Primo: quando nel 2016 il popolare Rajoy, vincitore delle elezioni senza maggioranza, chiese l’astensione al Psoe e il Psoe decise di concedergliela (primo e unico caso in cui uno dei due grandi partiti si è astenuto a vantaggio dell’altro), l’allora leader dei socialisti, un certo Pedro Sánchez, che aveva sostenuto il “no” all’astensione, si dimise da segretario e da deputato, salì sulla sua Peugeot 407, spiegò in ogni angolo di Spagna che per lui “no è no”, si ripresentò alle primarie del Psoe e le vinse, per poi vincere, male o bene, anche due elezioni consecutive (l’ultima l’altro ieri).

 

Secondo: ora al Psoe non basterebbe aritmeticamente neanche un’astensione congiunta del Pp e di Ciudadanos.

 

Comunque, su molti giornali spagnoli, si legge la locuzione “Grande coalizione”. È una novità e una notizia.
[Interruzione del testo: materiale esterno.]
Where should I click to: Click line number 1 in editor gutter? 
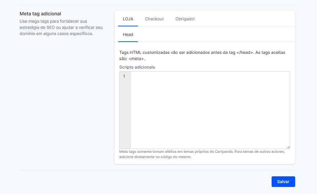point(124,77)
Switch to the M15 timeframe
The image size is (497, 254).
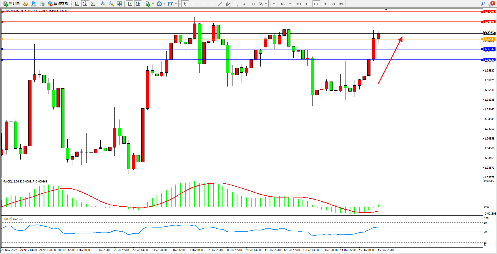click(x=291, y=4)
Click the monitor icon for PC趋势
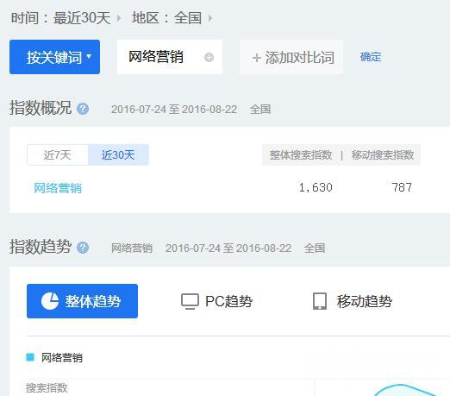This screenshot has height=396, width=450. 190,301
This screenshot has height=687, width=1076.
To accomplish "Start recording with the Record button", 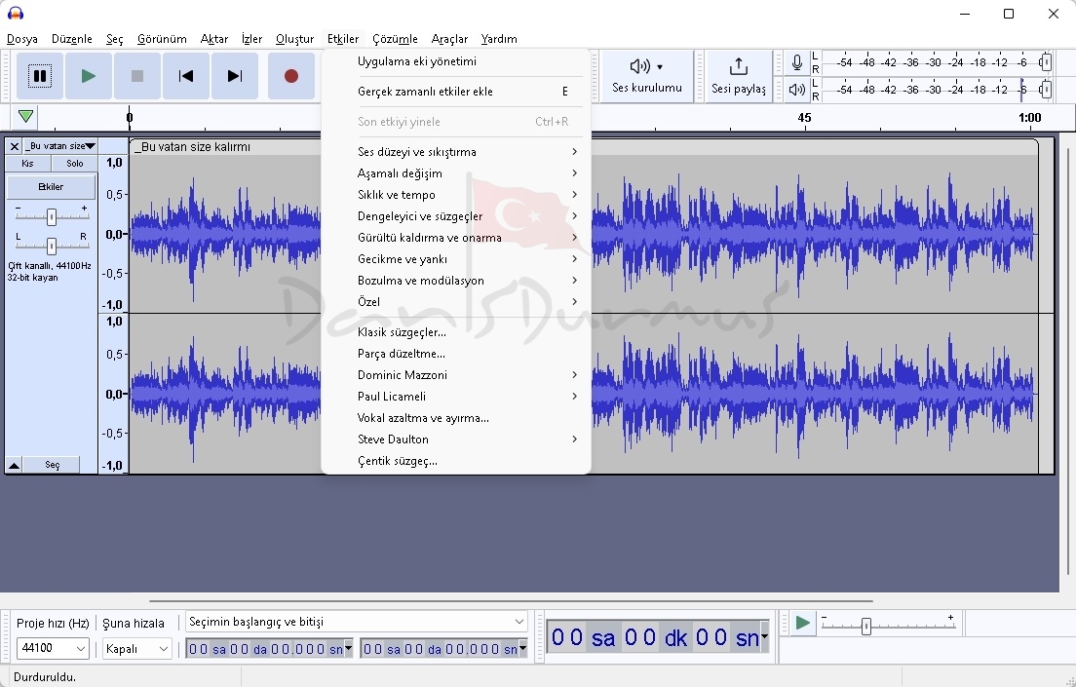I will coord(290,76).

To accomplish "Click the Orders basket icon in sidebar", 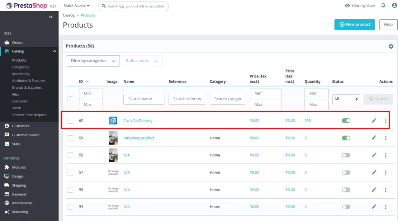I will pyautogui.click(x=7, y=43).
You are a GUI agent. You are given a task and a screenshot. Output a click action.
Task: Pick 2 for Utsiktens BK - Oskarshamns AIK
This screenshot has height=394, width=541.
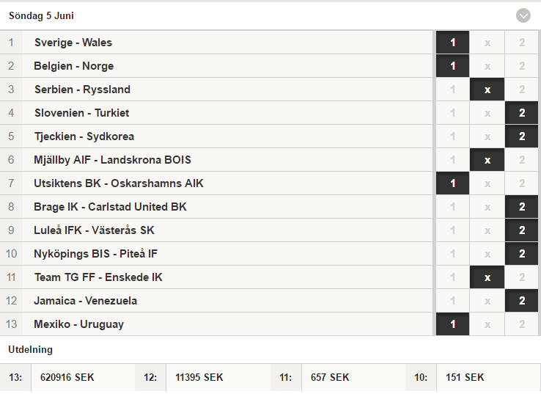point(523,183)
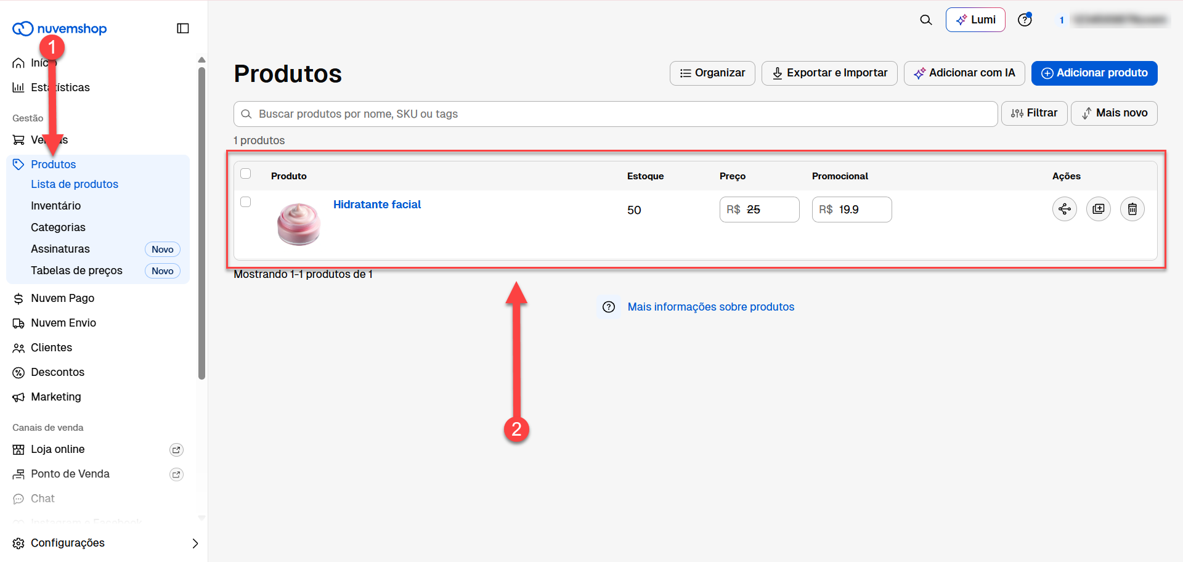Viewport: 1183px width, 562px height.
Task: Open the search magnifier icon in header
Action: coord(926,20)
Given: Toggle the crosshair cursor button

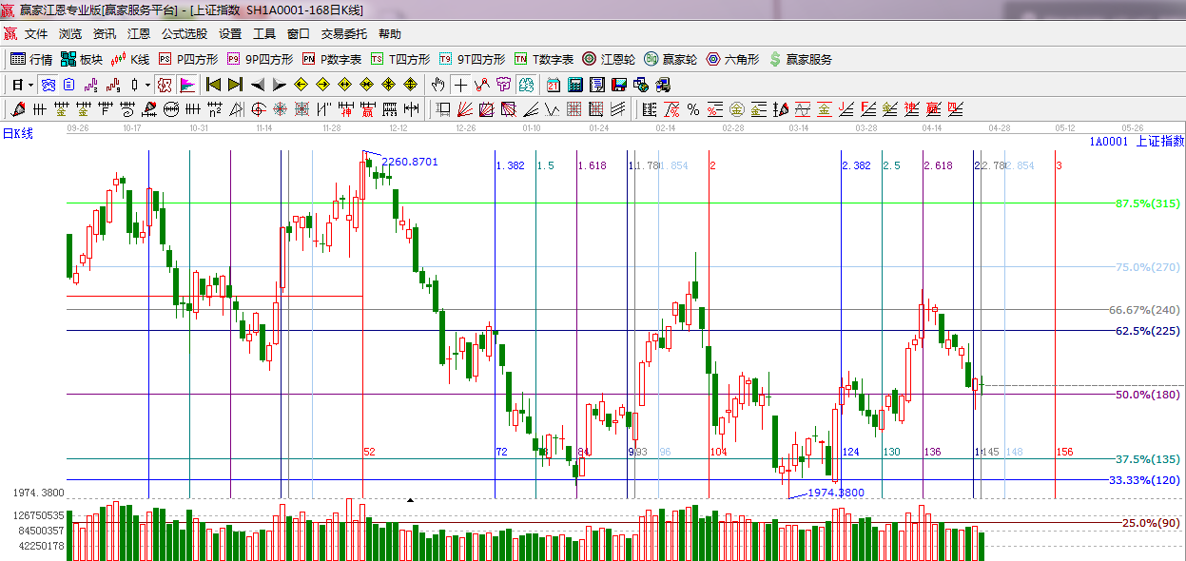Looking at the screenshot, I should tap(460, 85).
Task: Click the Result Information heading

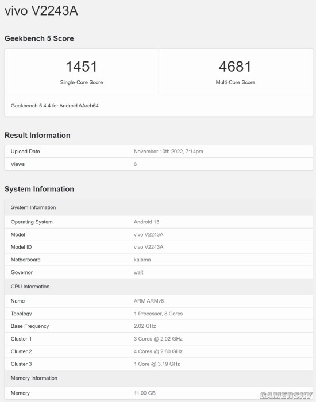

Resta da registrare che sono suppergiù gli stessi giornali che ancora qualche mese fa, peraltro del tutto comprensibilmente, vaticinavano grandi orizzonti per il moderato e ragionevole Albert Rivera, che, povero lui, ha trascinato Ciudadanos in una delle più catastrofiche disfatte della recente storia politica europea.